All similarity measures so far are local: they count the number of common neighbors, or number of paths of length two, between two nodes. However, two nodes might be similar in a more general way. First, the fact that two nodes are connected by an edge (a path on unitary length) is certainly an indication of similarity. Moreover, similarity can also be deduced by longer paths of length larger than two. For instance, paths of length 3 between nodes $i$ and $j$ count the number of neighbors of $i$ and $j$ that are connected by an edge; paths of length 4 count the number of neighbors of $i$ and $j$ that have a common neighbor; paths of length 5 count the number of neighbors of $i$ and $j$ that have neighbors that are connected by an edge.

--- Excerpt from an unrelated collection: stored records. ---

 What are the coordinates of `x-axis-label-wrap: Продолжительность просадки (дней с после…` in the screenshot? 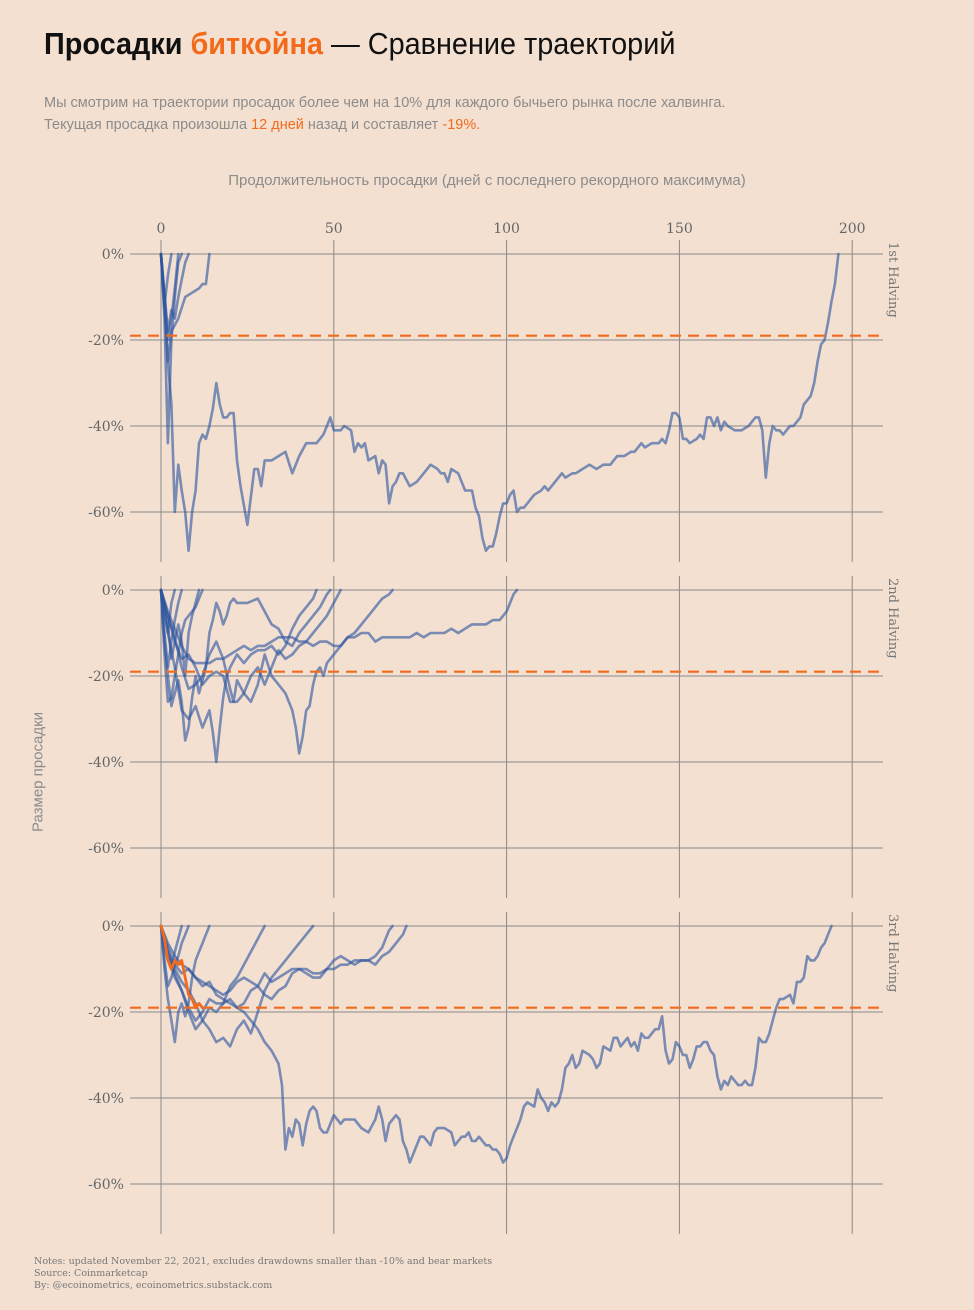 It's located at (487, 180).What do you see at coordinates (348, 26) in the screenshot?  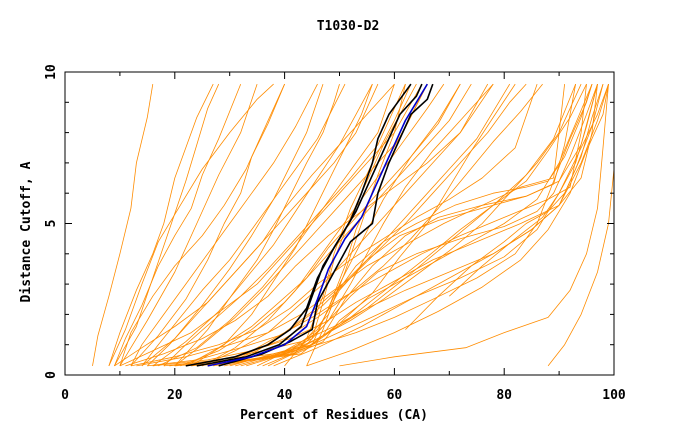 I see `chart-title: T1030-D2` at bounding box center [348, 26].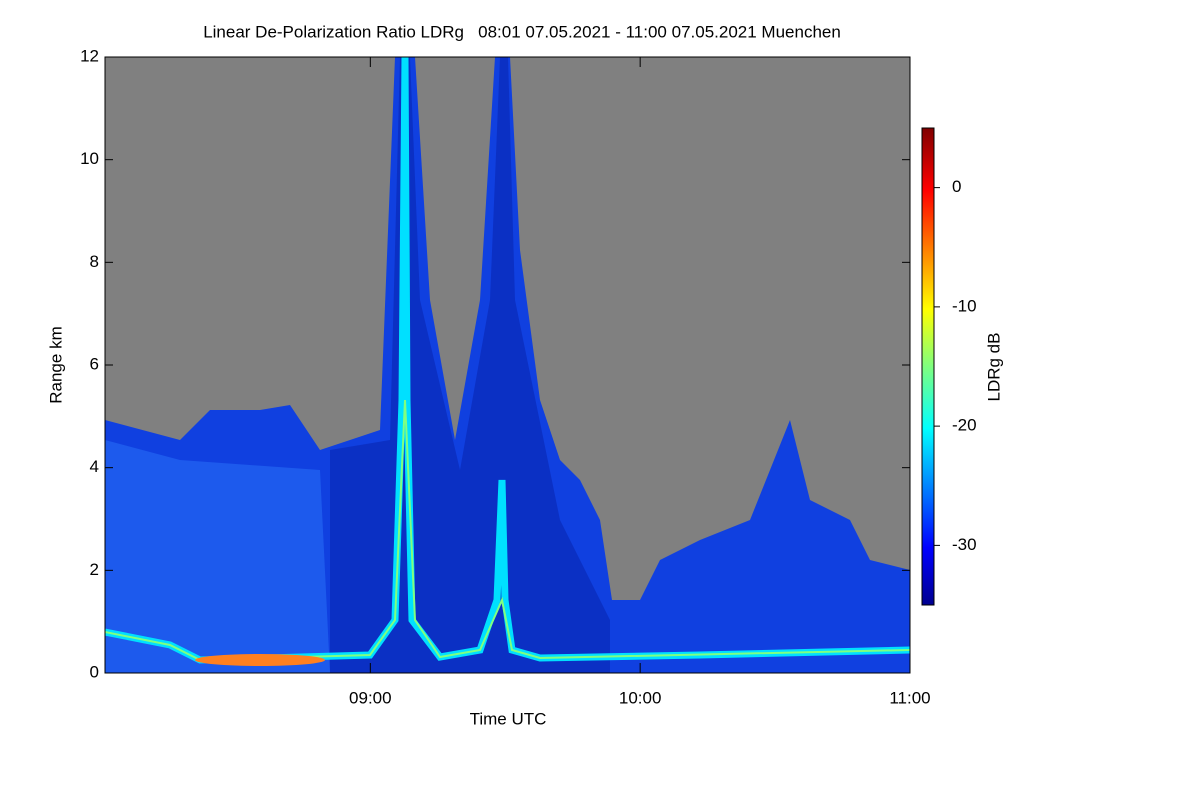  What do you see at coordinates (94, 570) in the screenshot?
I see `y-tick-label: 2` at bounding box center [94, 570].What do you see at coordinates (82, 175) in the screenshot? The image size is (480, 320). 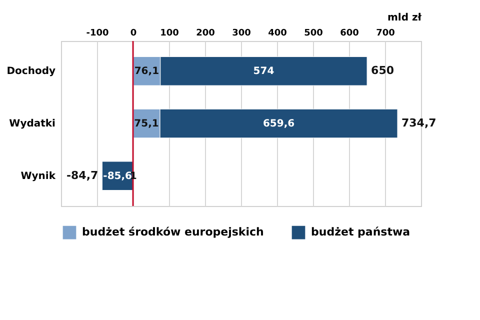 I see `total-label: -84,7` at bounding box center [82, 175].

Two nodes may have few or none neighbors in common, but they still may be similar in an indirect, global way. Paths between nodes, of any length, are hints of similarity; nevertheless, the shorter the path, the stronger the contribution to similarity.
The recursive thesis of global similarity is the following:
Two nodes are similar if one has a neighbor that is similar to the other.

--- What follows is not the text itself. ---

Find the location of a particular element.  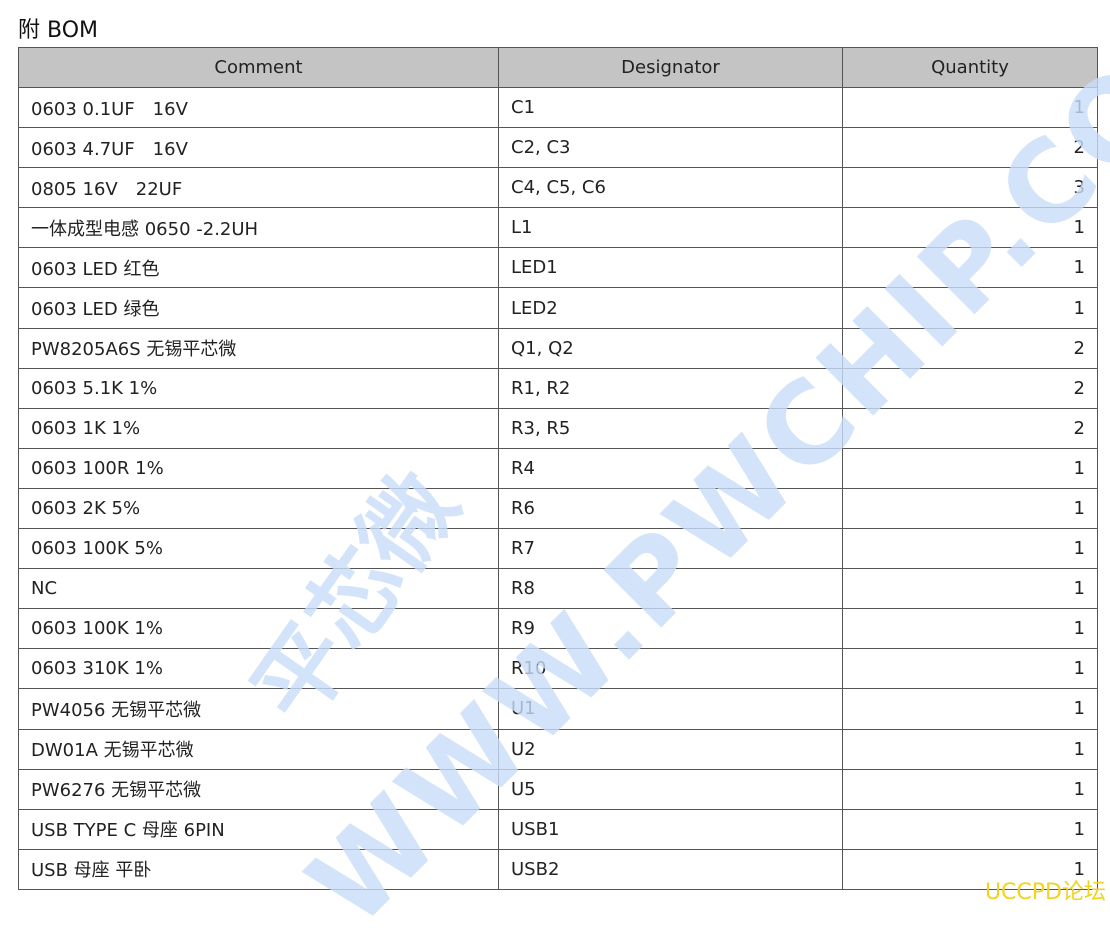

cell-comment: 0603 LED 红色 is located at coordinates (258, 268).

Mathematically, the recursive thesis of global similarity can be written as follows: $$ \sigma_{i,j} = \alpha \sum_k A_{i,k} \sigma_{k,j} + \delta_{i,j} $$ or in matrix form as: $$ \sigma = \alpha A \sigma + I $$ Evaluating the expression by iterating starting from $\sigma^{0} = 0$ we get: $$ \begin{array}{lcl} \sigma^{(1)} & = & I \\ \sigma^{(2)} & = & \alpha A + I \\ \sigma^{(3)} & = & \alpha^2 A^2 + \alpha A + I \\ & \ldots & \end{array} $$ Hence, $\sigma^{(k)}$ counts the contribution of paths of length less than $k$ and the contribution of a path of length $k$ is weighted by the attenuation factor $\alpha^k$, as soon as $\alpha < 1$. Notice that the contribution of the identity matrix $I$ is that each node is similar to itself; this is necessary to propagare similarity through network using the network topology represented by the adjacency matrix $A$. If follows that the similarity matrix $\sigma$ is the following: $$ \sigma = \sum_{k = 0}^{\infty} (\alpha A)^k = (I - \alpha A)^{-1} $$ This solution is reminiscent of Katz centrality; indeed, Katz centrality of node $i$ is exactly the sum of similarities of $i$ with all other nodes. Hence, a node is central in Katz view if it is similar to many other vertices. As with Katz centrality, the parameter $\alpha$ must be chosen less then $1 / \rho(A)$, with $\rho(A)$ the spectral radius of $A$.
As with local similarity, it is useful to normalize similarity with respect to its expected value if nodes were to choose its neighbors at random. In such a case, the expected number of paths between two nodes $i$ and $j$ is proportional to the product of their degrees $k_i k_j$, hence a normalized version of global similarity is: $$ \sigma_{i,j} = \frac{1}{k_i k_j} (I - \alpha A)^{-1}_{i,j} $$ or in matrix form as: $$ \sigma = D^{-1} (I - \alpha A)^{-1} D^{-1} $$ High values are given to pair of nodes that, independently of their degrees, are similar, while low values correspond to pairs of nodes that are dissimilar.